Universal Property & Casualty Insurance Company v. James Kattan
This text of Universal Property & Casualty Insurance Company v. James Kattan (Universal Property & Casualty Insurance Company v. James Kattan) is published on Counsel Stack Legal Research, covering District Court of Appeal of Florida primary law. Counsel Stack provides free access to over 12 million legal documents including statutes, case law, regulations, and constitutions.
Opinion
Third District Court of Appeal State of Florida
Opinion filed August 14, 2024. Not final until disposition of timely filed motion for rehearing.
No. 3D22-2197 Lower Tribunal No. 18-3438
Universal Property & Casualty Insurance Company, Appellant,
vs.
James Kattan, et al., Appellees.
An Appeal from the Circuit Court for Miami-Dade County, Beatrice Butchko, Judge.
Akerman LLP and Kristen M. Fiore (Tallahassee); Akerman LLP and Tracy T. Segal (West Palm Beach); Akerman LLP and Gary J. Guzzi, for appellant.
Kula & Associates, P.A., Elliot B. Kula, and William D. Mueller, for appellees.
Before FERNANDEZ, LINDSEY and MILLER, JJ.
PER CURIAM. Affirmed. See Whitman v. Castlewood Intern. Corp., 383 So. 2d 618,
619 (Fla. 1980) (affirming that the two-issue rule provides “that where there
is no proper objection to the use of a general verdict, reversal is improper
where no error is found as to one of two issues submitted to the jury on the
basis that the appellant is unable to establish that he has been prejudiced.”);
Mason v. Fla. Sheriffs' Self-Insurance Fund, 699 So. 2d 268, 270 (Fla. 5th
DCA 1997) (“Insurance contracts must be read in light of the skill and
experience of ordinary people, and be given their everyday meaning as
understood by the ‘man on the street.’”); Mejia v. Citizens Prop. Ins. Corp.,
161 So. 3d 576, 578 (Fla. 2d DCA 2014) (“[A]n insured claiming under an all-
risks policy has the burden of proving that the insured property suffered a
loss while the policy was in effect. The burden then shifts to the insurer to
prove that the cause of the loss was excluded from coverage under the
policy’s terms.”); Citizens Prop. Ins. Corp. v.
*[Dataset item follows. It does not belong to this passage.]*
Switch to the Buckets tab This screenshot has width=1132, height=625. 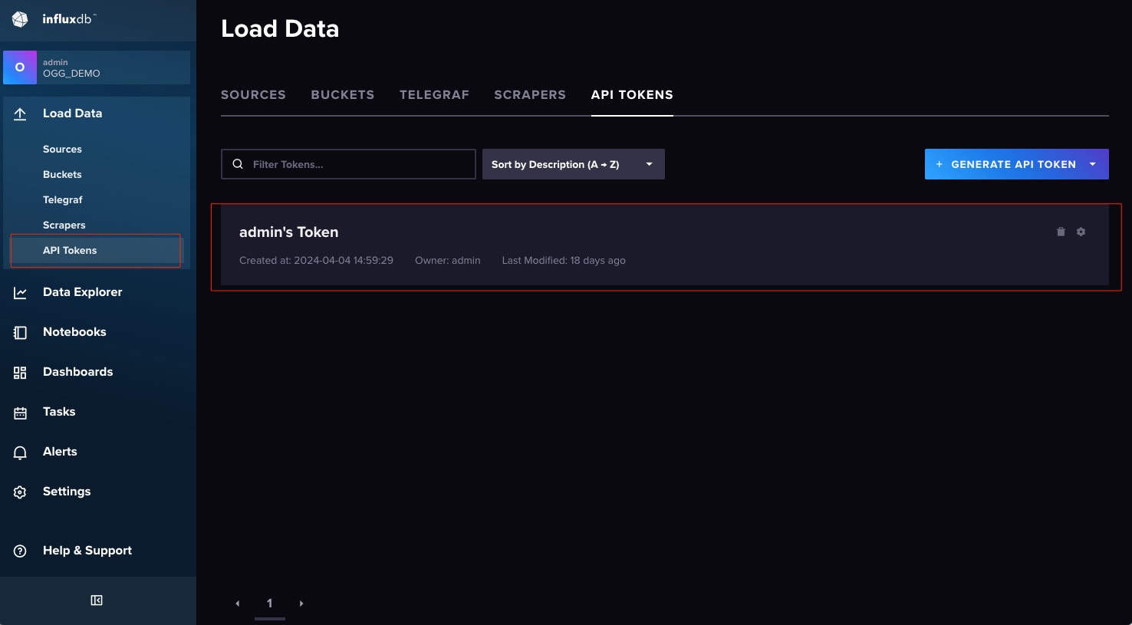tap(342, 95)
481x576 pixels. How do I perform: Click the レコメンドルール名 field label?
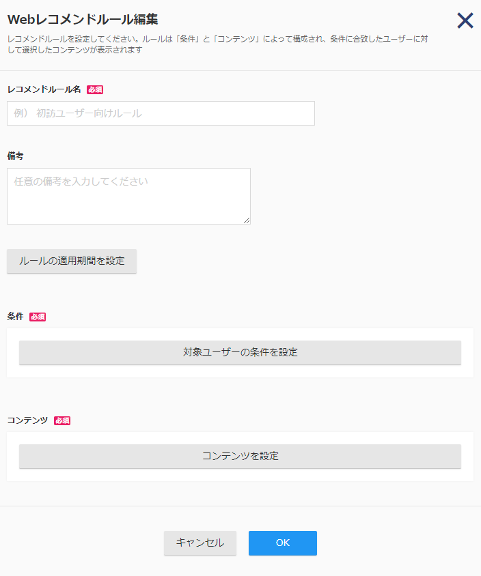[x=44, y=89]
Tio, 304 So. 3d 1278, 1280 (Fla.
3d DCA 2020) (As the Timing Protocol in the insurance policy has the same
effect as section 627.7011(3), Florida Statutes (2022), it likewise “governs
an insurer's post-loss obligations in adjusting and settling claims covered by
a replacement cost policy, and does not operate as a limitation on a
policyholder's remedies for an insurer's breach of an insurance contract.”).